He added that the company “will keep taking appropriate action against those involved in these kinds of schemes.”

A spokeswoman for Meta’s security contractor, Allied Universal, said it “takes seriously all reports of violations of our standards of conduct.”

The firings and disciplinary measures illustrate the vast and complicated problem Meta has supporting more than 3 billion users across its platforms with virtually no customer service, a function the company has said that it is committed to building out in the coming years.

When people are locked out of their accounts, they typically try automated methods for resetting them or try to reach someone at Meta by phone or email, which many users have reported is often fruitless. Some of those people are able to get Meta employees and contractors to fill out a form through the Oops channel as a method of last resort.

Oops, an acronym for Online Operations, is supposed to be fairly limited to special cases, like friends, family, business partners and public figures, but its usage has climbed along with employee head count.
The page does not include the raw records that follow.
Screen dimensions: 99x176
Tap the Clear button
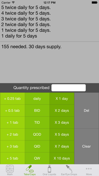(x=87, y=146)

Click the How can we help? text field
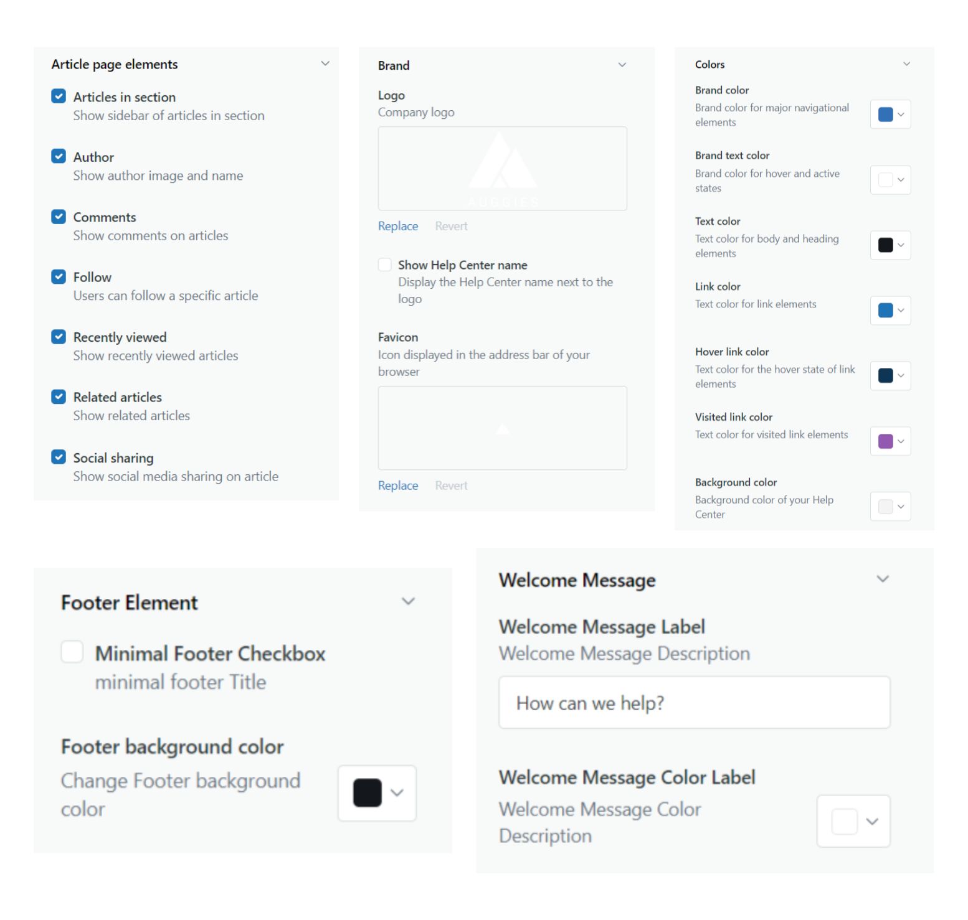pyautogui.click(x=694, y=703)
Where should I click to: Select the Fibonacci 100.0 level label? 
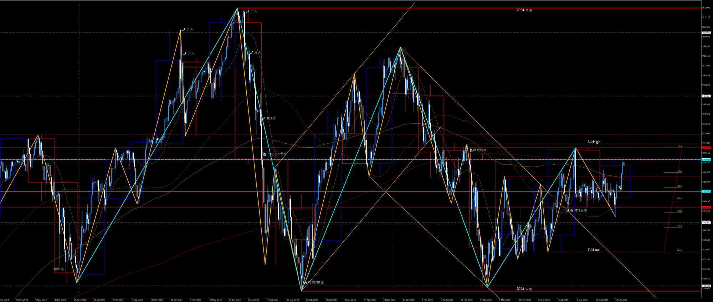click(x=679, y=251)
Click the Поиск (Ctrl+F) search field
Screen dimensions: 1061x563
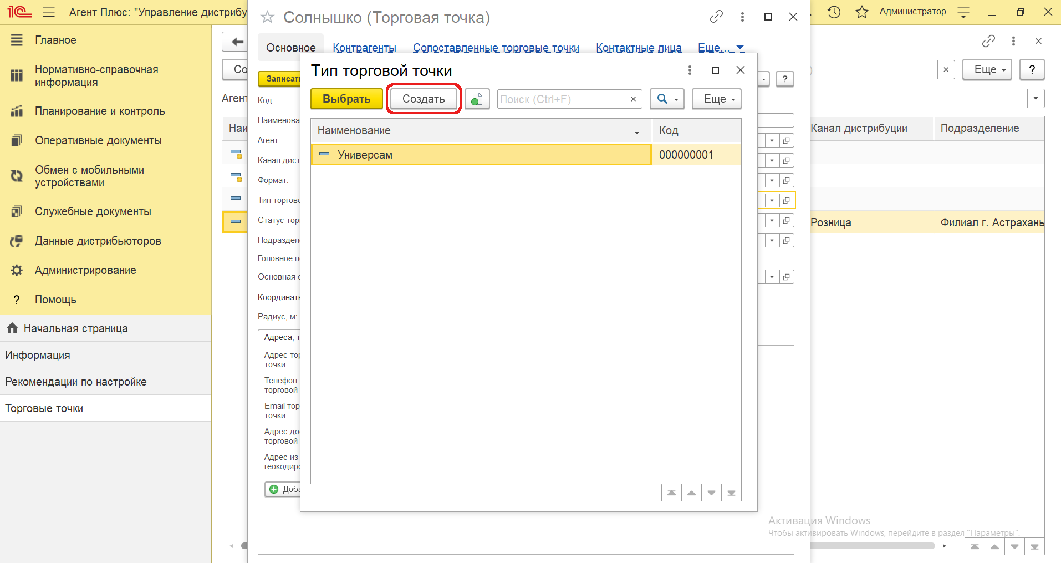point(560,99)
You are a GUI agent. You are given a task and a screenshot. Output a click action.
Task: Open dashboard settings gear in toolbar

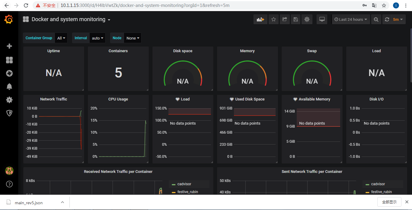tap(307, 19)
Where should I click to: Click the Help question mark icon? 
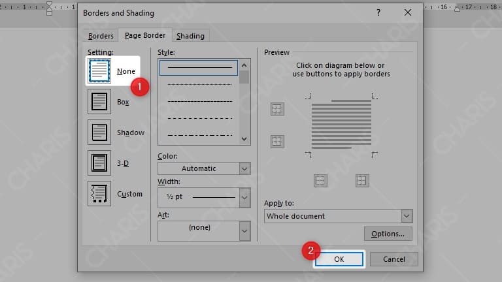tap(378, 12)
In 2020, the channel serviced about 50,270 tasks, up from 22,000 three years earlier, according to an internal document reviewed by the Journal.

To file an Oops report, the employee or contractor lists an email address that they would like to associate with the Facebook or Instagram account being reset.
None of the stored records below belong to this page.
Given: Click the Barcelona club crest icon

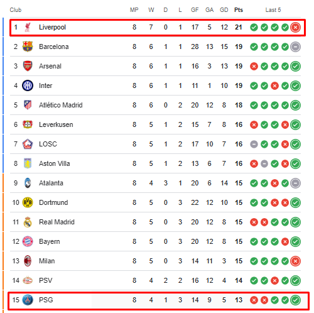Looking at the screenshot, I should pos(28,47).
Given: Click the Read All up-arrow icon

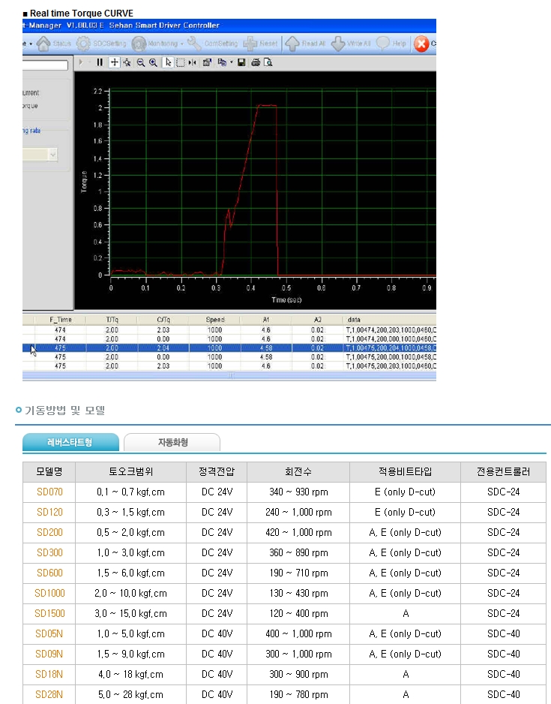Looking at the screenshot, I should [292, 44].
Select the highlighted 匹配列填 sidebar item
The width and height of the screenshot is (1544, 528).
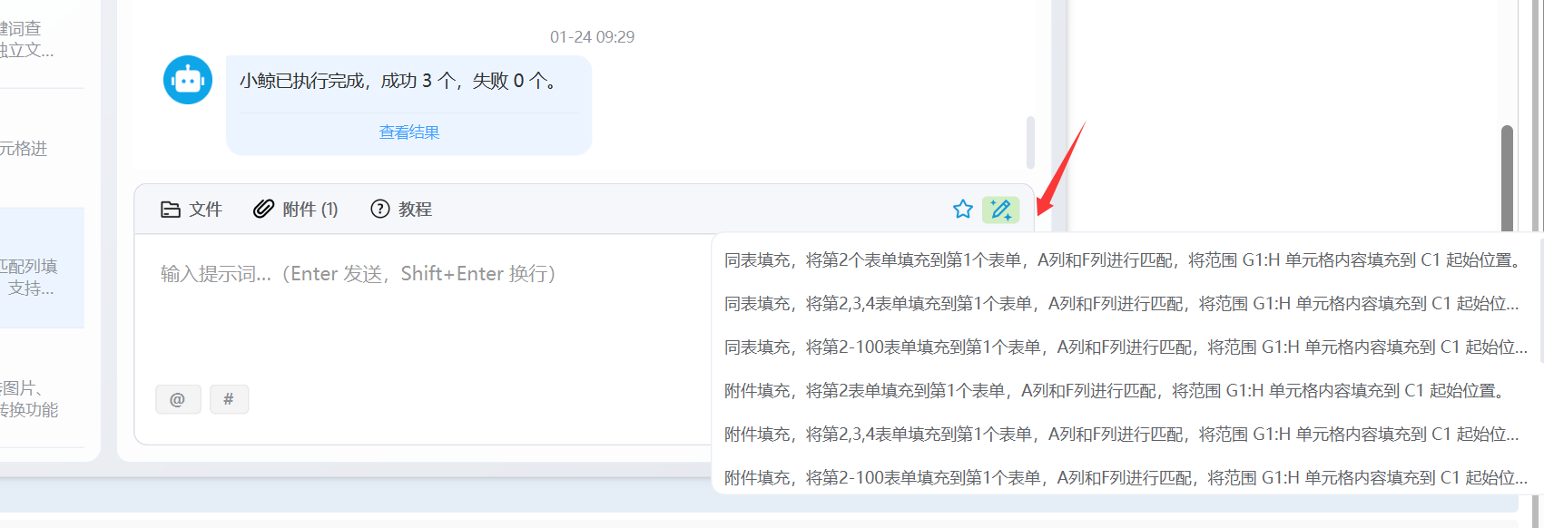pos(36,268)
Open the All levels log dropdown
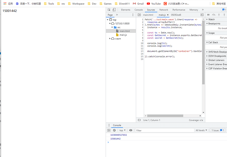Viewport: 227px width, 157px height. pyautogui.click(x=202, y=130)
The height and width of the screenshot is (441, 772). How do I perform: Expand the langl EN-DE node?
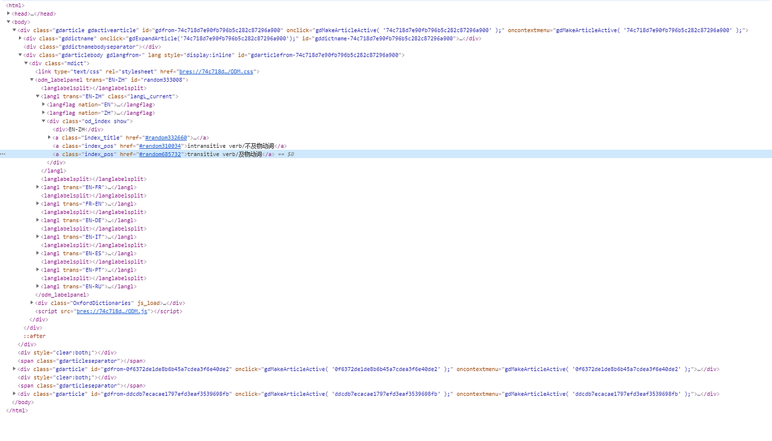point(38,221)
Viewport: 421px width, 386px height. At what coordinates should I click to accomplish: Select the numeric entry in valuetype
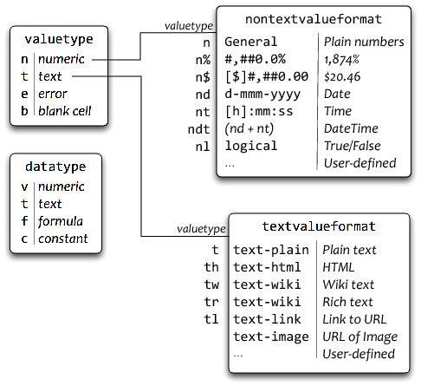[x=62, y=59]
They must also answer a series of questions—indicating, for example, if the request is being made for someone on CEO

Mark Zuckerberg

‘s team, a celebrity, a family member or a Meta partner, according to documents viewed by the Journal.

The request is then routed to Meta’s community support team.

Because so many people depend on social media for their businesses, or to manage critically important aspects of their lives, gaining illicit control of an account can be lucrative. Stolen Facebook and Instagram handles can be sold for tens of thousands of dollars on other online forums.

But in part because the Oops system is off limits to the vast majority of Facebook users, a cottage industry of intermediaries has developed who charge users money to regain control of their accounts. In interviews with the Journal, some of those third parties claim to have access to Meta employees to help reset accounts.

“When you take someone’s Instagram account down that they’ve spent years building up, you’re taking away their whole means of generating an income,” says Nick McCandless, whose company McCandless Group operates a platform for content creators. Mr. McCandless says he charges his clients to reset accounts, sometimes through a contact he declined to name at Meta.

“You really have to have someone on the inside who will actually do it,” he said.

Brooke Millard, an Orange County-based model with about 650,000 Instagram followers, paid about $7,000 to Mr. McCandless to retrieve her account, after she couldn’t access it for reasons she didn’t understand in December 2021. She said she didn’t ask much about his process.

“I knew obviously it wasn’t him that was doing something,” she said. “He obviously had a connection.”

Mr. Stone, the Meta spokesman, said buying or selling accounts or paying for an account recovery service is a violation of the social network’s terms of service.

Meta is also investigating some former employees for remaining in contact with other workers, allegedly to hijack user accounts. In July, an attorney on behalf of Meta sent a letter to one former security contractor who was fired in 2021, Kendel Melbourne, alleging that he assisted “third parties to fraudulently take control over Instagram accounts,” including after he left the company, according to a copy of the letter.

Meta demanded Mr. Melbourne provide a detailed list of user accounts he had attempted to reset and the money he made doing so.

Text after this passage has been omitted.